Woah. I had no idea the "nut wizard" was anything more than a backyard gimmick! I am amazed. I assume, then, that the "cheap labor" approach to removing the husks is thick gloves? Pliers? Roll it off with your
boot? Any thoughts on a quicker method that doesn't come in a shipping crate from Italy? Actually, that vacuum one looks pretty great, but does the vacuum hose come out so you can get between trees without having to drive the
tractor over the whole harvest area? That would be important for our interplanted alley setup.
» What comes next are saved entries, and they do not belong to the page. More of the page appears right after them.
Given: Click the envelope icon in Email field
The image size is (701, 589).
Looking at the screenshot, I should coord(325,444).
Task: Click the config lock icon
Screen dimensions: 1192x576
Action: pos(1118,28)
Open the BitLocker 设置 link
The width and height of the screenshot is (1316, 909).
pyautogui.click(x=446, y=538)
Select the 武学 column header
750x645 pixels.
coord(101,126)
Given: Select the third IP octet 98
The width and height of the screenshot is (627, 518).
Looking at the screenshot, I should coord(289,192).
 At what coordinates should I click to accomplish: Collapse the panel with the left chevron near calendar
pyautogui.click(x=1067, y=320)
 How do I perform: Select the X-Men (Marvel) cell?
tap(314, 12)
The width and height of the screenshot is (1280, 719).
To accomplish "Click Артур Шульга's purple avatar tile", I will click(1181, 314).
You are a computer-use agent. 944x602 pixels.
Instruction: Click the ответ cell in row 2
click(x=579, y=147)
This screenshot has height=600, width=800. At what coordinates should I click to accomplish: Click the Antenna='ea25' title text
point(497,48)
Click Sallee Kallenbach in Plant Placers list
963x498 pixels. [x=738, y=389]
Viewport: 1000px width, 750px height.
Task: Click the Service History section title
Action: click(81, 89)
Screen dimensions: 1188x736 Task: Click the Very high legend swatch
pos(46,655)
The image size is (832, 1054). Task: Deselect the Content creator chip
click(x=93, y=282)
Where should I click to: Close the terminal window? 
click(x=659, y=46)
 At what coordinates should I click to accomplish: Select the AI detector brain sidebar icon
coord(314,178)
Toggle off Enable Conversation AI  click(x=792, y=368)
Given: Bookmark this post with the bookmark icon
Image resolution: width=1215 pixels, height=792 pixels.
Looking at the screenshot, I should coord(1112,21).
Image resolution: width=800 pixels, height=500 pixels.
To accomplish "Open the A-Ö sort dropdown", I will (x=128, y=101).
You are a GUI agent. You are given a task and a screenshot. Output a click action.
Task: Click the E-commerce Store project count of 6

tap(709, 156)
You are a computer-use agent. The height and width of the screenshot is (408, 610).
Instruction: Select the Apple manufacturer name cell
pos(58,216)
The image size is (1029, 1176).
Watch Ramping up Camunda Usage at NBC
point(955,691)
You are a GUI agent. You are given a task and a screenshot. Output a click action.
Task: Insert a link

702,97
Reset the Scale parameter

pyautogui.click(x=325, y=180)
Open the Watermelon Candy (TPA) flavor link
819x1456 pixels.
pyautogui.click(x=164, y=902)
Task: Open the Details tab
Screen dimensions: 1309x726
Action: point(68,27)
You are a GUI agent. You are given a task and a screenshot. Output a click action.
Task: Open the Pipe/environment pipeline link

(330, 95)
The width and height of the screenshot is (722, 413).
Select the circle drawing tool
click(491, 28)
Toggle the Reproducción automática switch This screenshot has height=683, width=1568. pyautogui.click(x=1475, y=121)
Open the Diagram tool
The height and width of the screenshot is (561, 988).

Regarding pigs, can they get at a chestnut in the husk? We haven't put ours on pasture, since we are maxed out on sheep and cow grazing space. Instead, we keep our little group of feeder pigs in a forest edge hillside area, predominated by various saplings, blackberries, multiflora
rose, vines, poison ivy. They are doing a good job rooting it out and terracing. At some point, we might try to let them graze with the other livestock, but I am hesitant. In the summer they have a strong desire to wallow and will overturn, splash, roll onto their
water trough and root up a puddle into a mudpit. We attempted to use an expensive pig waterer but they would just repeatedly splash out that little cup and wallow under it, too. We went back to a 20gal tub with a very heavy flat stone in it, which they can't overturn but when it runs dry they will try and push it all around. Needless to say, we try and move them to a fresh spot every 2-4 weeks. I hate hauling that stone around and might invest in a few 25lb dumbbell weights. After moving them, the old spot gets seeded and mulched and gradually converted to pasture or prepped for terraced berry planting. Next year, for the first time, the folks we get our feeder pigs from will be farrowing out on pasture, so maybe the piglets will learn some better grazing instincts.